**Using the information:**
a. Answer these questions from the passage on scams aimed at older people:
(i) Which age group does the passage call the largest target for scammers?
(ii) What purchase price is given for the home bought 50 years ago?
(iii) How large is the fine that the supposed IRS caller says must be paid that day?
b. Continue the passage on scams aimed at older people, starting after its final sentence.
** Opening Source passage block **
I must be so special! Nigerian princes. Colonel Ghaddafi’s wife. Saddam Hussein’s daughter. Imelda Marcos. All of them wanted to give me huge a percentage of millions that they have secretly stolen/found/inherited if I just give them my bank account number and, as a goodwill gesture, pay a small fee to create the transfer! Just think, all these generous strangers picked me to help them and they would, in the process, make me rich. BALONEY!
Low-life scumbags scamming innocent people out of their life savings has become a way of life in today’s digitally connected world. The largest target for scammers, by far, is people over 50. Why are older people targeted as ‘easy marks’?
Some of the ‘easy mark’ factors scammers target include:
- Bank accounts – All scammers are after one thing: money. Seniors are more than likely have large savings accounts or ‘nest eggs’ that they have accumulated for retirement. Seniors are also more likely to have cash accounts for easy access to funds.
- Real Estate – Seniors are likely to have access to wealth in their home value. Many people work their whole lives to pay off mortgages so that the equity builds and is available to help fund retirement. With real estate values that have escalated with supply and demand, a $60,000 home purchased 50 years ago may be worth hundreds of thousands more today. This fact doesn’t escape the minds of scammers. Though real estate scams are typically longer in duration, the payoffs to the thieves is often greater.
- Fear – Scammers target universal fears to snag a ‘mark’. A call from a government entity, an immediate crisis and mandatory urgent action are all combined to play on fears. A common scam is a phone call from a caller claiming to be with the IRS warning of grave mistake on tax returns resulting in a $10,000 fine that must be paid that day or an arrest warrant will be issued. Scammers often create complicated scenarios that are designed to confuse and scare.
Another fear-scam ruse is the ‘Fountain of Youth’. There are an enormous number of phony or fictitious medicines, vitamins, skin products, and more, all with the promise of erasing everything from aches and pains to spots and wrinkles and to restoring youthful vitality. Targeting fears of getting older, scammers ‘guarantee’ to send ‘miracle’ cures and, as an added bonus, will conveniently send more product monthly as a ‘subscription’ fee thereby charging more and more to the credit card on file. It is nearly impossible to cancel these subscriptions without closing the credit card account.
** Closing Source passage block **
** Opening Information supplied block **
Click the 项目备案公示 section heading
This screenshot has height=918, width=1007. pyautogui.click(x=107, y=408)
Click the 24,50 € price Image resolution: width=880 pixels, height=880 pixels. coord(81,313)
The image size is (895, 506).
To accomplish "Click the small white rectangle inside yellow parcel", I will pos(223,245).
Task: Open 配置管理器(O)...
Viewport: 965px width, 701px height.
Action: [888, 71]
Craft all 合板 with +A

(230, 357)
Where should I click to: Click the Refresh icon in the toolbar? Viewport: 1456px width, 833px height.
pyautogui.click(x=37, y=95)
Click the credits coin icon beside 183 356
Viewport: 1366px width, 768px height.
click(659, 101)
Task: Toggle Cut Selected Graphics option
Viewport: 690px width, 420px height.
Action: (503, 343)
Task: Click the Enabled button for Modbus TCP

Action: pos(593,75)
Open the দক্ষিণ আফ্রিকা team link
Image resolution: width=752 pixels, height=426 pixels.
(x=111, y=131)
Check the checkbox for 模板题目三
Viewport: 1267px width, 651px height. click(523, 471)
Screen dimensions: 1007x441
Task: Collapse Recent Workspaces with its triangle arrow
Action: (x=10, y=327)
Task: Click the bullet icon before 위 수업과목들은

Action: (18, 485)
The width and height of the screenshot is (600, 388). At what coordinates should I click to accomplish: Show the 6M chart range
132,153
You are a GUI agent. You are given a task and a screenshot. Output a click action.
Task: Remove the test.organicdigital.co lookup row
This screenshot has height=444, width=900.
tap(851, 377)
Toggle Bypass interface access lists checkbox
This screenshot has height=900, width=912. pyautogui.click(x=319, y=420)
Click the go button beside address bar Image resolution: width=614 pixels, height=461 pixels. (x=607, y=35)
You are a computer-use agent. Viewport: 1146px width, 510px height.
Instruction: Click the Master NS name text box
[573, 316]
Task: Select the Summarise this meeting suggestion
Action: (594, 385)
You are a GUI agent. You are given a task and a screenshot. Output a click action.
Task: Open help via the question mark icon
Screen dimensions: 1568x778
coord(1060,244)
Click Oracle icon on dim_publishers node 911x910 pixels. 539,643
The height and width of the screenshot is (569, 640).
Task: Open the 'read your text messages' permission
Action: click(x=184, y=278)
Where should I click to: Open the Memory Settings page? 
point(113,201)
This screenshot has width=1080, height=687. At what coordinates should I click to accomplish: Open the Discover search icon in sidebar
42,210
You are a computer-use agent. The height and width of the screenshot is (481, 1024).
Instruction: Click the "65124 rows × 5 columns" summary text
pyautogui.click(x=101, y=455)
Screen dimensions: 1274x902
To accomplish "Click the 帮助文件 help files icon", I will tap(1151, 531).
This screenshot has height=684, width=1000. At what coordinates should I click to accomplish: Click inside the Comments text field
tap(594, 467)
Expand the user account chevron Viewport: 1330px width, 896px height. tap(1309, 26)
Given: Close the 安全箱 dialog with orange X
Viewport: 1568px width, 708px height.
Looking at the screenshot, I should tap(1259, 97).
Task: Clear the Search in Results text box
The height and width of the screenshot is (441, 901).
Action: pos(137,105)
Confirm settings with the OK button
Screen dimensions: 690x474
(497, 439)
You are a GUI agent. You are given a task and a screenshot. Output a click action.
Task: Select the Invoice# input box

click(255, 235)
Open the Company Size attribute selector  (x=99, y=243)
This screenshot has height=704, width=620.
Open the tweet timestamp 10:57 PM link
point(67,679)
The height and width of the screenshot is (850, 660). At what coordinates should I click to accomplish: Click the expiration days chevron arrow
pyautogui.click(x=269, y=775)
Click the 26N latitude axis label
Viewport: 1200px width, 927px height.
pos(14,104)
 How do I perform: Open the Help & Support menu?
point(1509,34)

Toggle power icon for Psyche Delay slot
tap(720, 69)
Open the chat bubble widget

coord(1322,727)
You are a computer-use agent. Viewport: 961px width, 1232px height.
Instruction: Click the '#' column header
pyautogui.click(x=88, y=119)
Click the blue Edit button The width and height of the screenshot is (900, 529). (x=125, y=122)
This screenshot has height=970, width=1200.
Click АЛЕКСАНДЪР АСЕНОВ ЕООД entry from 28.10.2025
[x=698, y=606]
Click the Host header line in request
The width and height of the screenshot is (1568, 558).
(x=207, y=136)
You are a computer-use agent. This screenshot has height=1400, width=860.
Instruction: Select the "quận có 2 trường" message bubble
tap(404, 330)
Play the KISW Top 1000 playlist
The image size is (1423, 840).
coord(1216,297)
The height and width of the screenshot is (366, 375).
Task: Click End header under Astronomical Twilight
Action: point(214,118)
** Closing Information supplied block **
**Set of answers:**
a.
(i) People over 50.
(ii) $60,000.
(iii) $10,000.

b.
- Trust and courtesy – Lifelong good manners also put the elderly at risk. Most folks who were born in the first half of the 1900s were brought up in a trusting society where handshakes could seal a deal instead of a lawyer and everyone greeted everyone else on the street. It was unheard of to be impolite in any situation. If a salesman appeared at your doorway, it would never have occurred to us to slam the door in their face. You never slammed the phone down on someone. And if you were told you won a prize, you probably had! Scammers prey on lifelong habits and use them to their advantage whether they are engaging you through email, snail mail, phone calls or by showing up on your doorstep. Scammers often appear to be well-mannered and congenial, quickly becoming ‘best friends’ with the marks. They are experts at reading people’s emotions and will adjust their scam to best fit the mark’s attitude. They will become flirtatious, empathetic, conspiratorial – whatever the mark response to best.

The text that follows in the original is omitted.